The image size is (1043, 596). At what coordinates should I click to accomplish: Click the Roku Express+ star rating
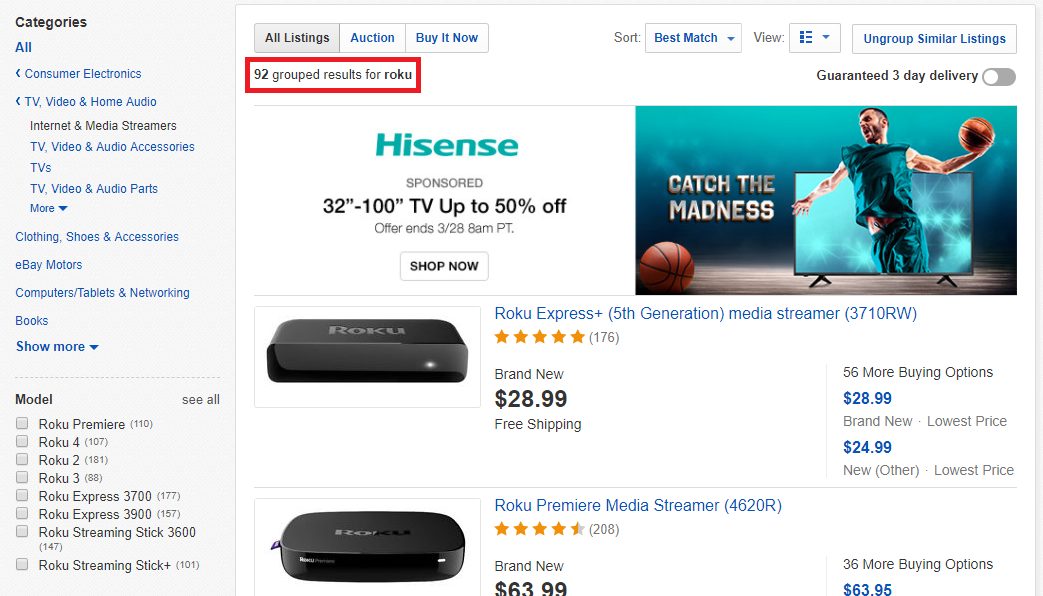coord(539,337)
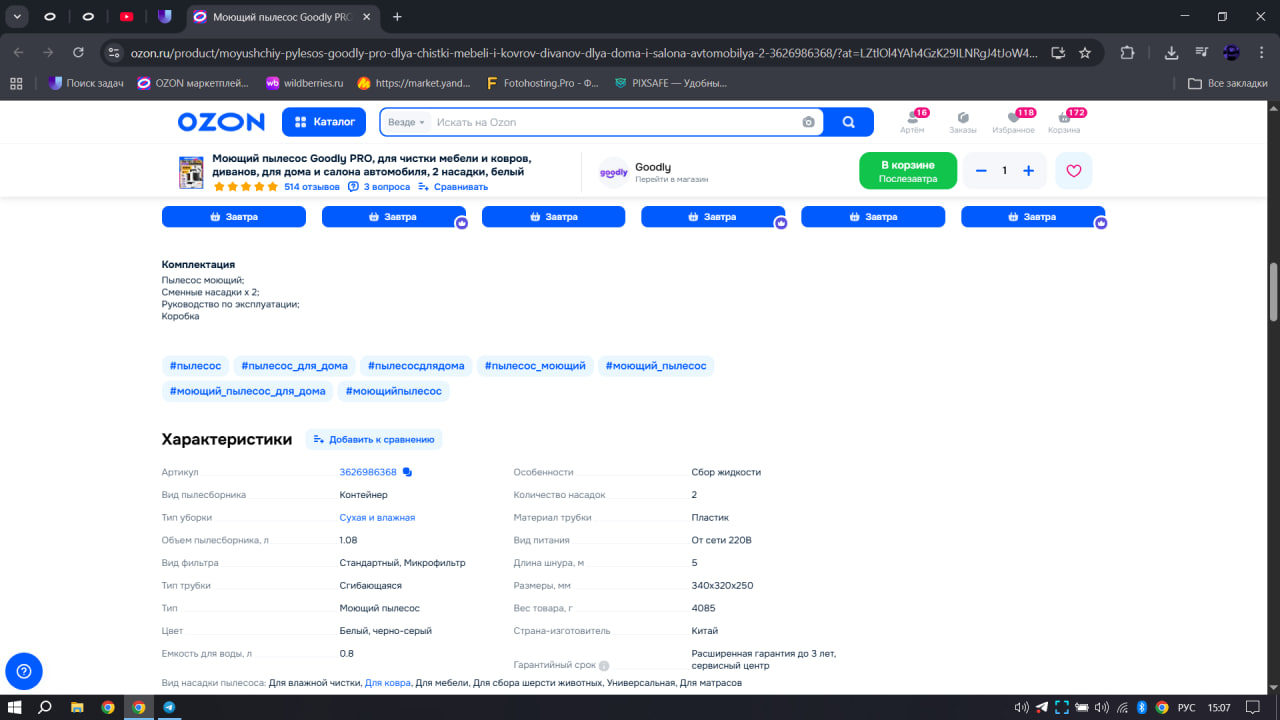1280x720 pixels.
Task: Click the В корзине green button
Action: [x=907, y=171]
§
→ WHAT IS NEEDED:
Only the pictures are to be dropped; all other material above must be repeated exactly.

→ OUTPUT BELOW:
The image size is (1043, 596). At what coordinates should I click to accomplish: Click the Roku Express+ star rating
coord(539,337)
1280x720 pixels.
Task: Click the В корзине green button
Action: [x=907, y=171]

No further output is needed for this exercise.